Flexible-quota Targets

The proposed legislation introduces an individually defined gender-quota for the top three  management levels of German companies that are either subject to co-determination – regardless of  whether pursuant to the One-Third-Participation Act (Drittelbeteiligungsgesetz - DrittelbG) or the  Co-Determination Act (Mitbestimmungsgesetz - MitbestG) – or listed on the stock exchange on a  regulated market. In these companies, the supervisory board will be obliged to set quota targets  for women representation in the management board in regular intervals (e.g. sec. 111 new para. 5  AktG, sec. 52 new para. 2 GmbHG). If, at the time the targets are set, the actual proportion of  women at the level of the management board is less than 30%, these targets may not fall below the  current proportion.

In order to ensure prompt compliance, the supervisory board will also determine deadlines for the  achievement of the quota targets which may not exceed five years.  Listed companies will have to  disclose the targets that have been set and whether they were achieved or not (and the reason for  non-compliance, if any) after the expiration of the deadline in their corporate governance  declaration. Other affected companies will either have to include this information in their  management report or, if not applicable, need to publish a specific report on this topic.

The management board, in turn, will proceed likewise and determine target quotas for the two management levels below the management board (e.g. sec. 76 new para. 4 AktG, new sec. 36  GmbHG).

Fixed-quota Requirement

As for the supervisory board, the new bill will apply a double-track approach.

The supervisory board of German companies that are either subject to co-determination or listed on  the stock exchange will, in regular intervals, determine quota targets under the above-described  requirements for itself (e.g. sec. 111 new para. 5 AktG, sec. 52 new para. 2 GmbHG).

With regard to German companies, however, that are both subject to equal co- determination pursuant  to the Co-Determination Act and listed on a regulated market of a stock exchange, the more  stringent concept of a fixed quota will apply.  A new provision will establish a 30% minimum quota  for each gender with regard to the composition of the supervisory board (e.g. sec. 96 new para. 2 AktG). The threshold generally applies to the board as a whole, namely is  set as a percentage of all the shareholders’ and the employees’ representatives. Should either of these groups disagree, however, each of them will need to achieve the 30% quota separately.

If the election or appointment of a person to the supervisory board violates this 30% minimum  requirement, the respective act will be deemed void (so-called “policy of the empty chair”). This  means that, in case the members of the supervisory board are being elected or assigned individually  one after another, the first act which violates the quota requirement (and, if applicable, every  successive act) is invalid.  If the board is being elected en bloc, the entire election or  assignment is void with regard to the gender which is overrepresented.

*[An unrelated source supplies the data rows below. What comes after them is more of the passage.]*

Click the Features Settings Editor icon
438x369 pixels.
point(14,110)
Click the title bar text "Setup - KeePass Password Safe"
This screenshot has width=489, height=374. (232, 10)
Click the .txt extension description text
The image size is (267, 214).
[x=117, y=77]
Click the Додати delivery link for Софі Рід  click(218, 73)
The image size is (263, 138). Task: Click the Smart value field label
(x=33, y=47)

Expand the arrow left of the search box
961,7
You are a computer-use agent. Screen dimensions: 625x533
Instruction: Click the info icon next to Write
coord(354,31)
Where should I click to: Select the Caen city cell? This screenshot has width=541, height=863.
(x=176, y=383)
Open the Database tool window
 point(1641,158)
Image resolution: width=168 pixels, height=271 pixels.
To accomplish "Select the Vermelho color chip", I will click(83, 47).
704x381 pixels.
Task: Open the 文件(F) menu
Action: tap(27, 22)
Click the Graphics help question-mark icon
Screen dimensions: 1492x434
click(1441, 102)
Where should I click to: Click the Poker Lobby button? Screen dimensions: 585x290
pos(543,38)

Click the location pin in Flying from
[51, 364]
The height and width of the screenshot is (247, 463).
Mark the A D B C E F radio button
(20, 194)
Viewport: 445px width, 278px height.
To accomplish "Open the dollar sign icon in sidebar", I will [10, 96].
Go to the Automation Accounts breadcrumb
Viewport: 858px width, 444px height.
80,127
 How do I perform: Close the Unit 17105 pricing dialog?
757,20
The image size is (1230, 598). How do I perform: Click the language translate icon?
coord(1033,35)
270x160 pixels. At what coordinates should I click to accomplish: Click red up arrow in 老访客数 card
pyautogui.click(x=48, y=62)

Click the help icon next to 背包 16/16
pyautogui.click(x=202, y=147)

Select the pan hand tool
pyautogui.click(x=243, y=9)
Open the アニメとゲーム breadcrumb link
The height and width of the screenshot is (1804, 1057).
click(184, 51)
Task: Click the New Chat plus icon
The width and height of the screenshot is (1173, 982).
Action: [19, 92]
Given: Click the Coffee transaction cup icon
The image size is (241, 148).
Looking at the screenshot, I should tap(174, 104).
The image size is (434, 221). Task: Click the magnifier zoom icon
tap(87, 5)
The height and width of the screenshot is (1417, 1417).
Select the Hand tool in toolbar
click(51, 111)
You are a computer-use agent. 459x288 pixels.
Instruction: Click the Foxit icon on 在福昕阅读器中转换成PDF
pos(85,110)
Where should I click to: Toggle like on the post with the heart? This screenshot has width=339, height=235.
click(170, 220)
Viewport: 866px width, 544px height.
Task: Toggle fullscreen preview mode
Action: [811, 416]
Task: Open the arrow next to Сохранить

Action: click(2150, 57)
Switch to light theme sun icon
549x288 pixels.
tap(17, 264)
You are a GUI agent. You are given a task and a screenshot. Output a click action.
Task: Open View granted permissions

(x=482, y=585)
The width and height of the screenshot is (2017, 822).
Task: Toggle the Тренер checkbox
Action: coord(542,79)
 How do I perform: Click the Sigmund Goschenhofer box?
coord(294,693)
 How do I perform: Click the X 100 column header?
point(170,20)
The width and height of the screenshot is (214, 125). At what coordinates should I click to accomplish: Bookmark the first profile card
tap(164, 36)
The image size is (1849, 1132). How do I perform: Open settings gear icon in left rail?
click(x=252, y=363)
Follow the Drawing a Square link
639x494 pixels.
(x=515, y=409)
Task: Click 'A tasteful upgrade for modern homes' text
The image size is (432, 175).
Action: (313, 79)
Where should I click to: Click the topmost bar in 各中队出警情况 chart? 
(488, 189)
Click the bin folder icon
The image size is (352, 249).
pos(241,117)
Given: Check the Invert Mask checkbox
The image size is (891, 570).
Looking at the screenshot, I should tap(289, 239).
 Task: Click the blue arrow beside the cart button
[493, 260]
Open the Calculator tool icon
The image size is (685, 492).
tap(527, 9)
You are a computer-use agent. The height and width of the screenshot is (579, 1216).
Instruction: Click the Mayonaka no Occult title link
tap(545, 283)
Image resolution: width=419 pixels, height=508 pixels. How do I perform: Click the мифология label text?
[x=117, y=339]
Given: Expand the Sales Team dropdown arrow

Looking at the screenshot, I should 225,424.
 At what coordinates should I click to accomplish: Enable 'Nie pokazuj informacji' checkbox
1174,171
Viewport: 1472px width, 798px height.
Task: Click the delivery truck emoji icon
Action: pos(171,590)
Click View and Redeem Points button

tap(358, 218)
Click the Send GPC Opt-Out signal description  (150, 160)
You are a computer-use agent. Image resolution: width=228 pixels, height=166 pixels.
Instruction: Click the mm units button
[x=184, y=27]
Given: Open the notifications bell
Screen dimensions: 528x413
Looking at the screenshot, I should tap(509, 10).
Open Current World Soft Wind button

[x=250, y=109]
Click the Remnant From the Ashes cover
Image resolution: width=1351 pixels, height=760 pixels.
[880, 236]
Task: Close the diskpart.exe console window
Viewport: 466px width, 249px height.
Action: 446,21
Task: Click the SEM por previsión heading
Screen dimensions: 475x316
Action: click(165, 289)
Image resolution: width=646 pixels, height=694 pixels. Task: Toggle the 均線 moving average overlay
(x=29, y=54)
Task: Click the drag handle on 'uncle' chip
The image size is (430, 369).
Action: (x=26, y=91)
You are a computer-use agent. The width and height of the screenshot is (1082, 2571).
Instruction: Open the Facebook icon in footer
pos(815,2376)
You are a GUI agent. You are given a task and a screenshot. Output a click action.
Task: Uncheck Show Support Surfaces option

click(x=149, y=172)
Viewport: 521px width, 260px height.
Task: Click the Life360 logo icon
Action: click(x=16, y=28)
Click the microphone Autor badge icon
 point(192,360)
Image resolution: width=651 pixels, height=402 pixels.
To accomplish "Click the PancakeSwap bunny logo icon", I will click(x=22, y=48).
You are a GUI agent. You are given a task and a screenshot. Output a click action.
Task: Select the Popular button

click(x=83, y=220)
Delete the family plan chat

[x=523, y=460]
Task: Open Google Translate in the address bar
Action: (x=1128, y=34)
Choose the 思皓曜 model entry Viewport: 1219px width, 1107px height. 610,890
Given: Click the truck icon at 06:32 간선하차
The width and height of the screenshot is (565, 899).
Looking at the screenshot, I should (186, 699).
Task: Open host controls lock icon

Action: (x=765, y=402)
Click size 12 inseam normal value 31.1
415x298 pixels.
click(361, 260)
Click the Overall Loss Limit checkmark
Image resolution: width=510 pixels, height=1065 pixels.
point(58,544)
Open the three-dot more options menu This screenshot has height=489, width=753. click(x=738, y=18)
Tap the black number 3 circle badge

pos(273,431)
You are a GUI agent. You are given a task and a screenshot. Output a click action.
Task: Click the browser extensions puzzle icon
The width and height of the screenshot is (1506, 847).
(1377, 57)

The concerned companies will have to disclose in their corporate governance declaration whether the  fixed quota was achieved or not and provide reasons in the event of non-compliance.

Scope of Application

It is important to note that the scope of application of the new bill will be governed by a  sophisticated legal regime.  Different from what might have been assumed, the proposed legislation  neither directly relates to specific legal forms of organization nor (immediately) to the size or  turnover of a company.  The crucial point will instead be whether a company is subject to  co-determination – either pursuant to the One-Third-Participation Act or the Co-Determination Act –  and/or listed on the stock exchange.  Consequently, even small public stock corporations or  partnerships limited by shares (Kommanditgesellschaft auf Aktien) will be concerned by the new  legal regime just as private limited liability companies with more than 500 employees. Hence, the  proposed legislation affects – in addition to most of the German blue chips – a large number of  small and medium companies (Mittelstand). The government estimates that about 3.500 companies are concerned.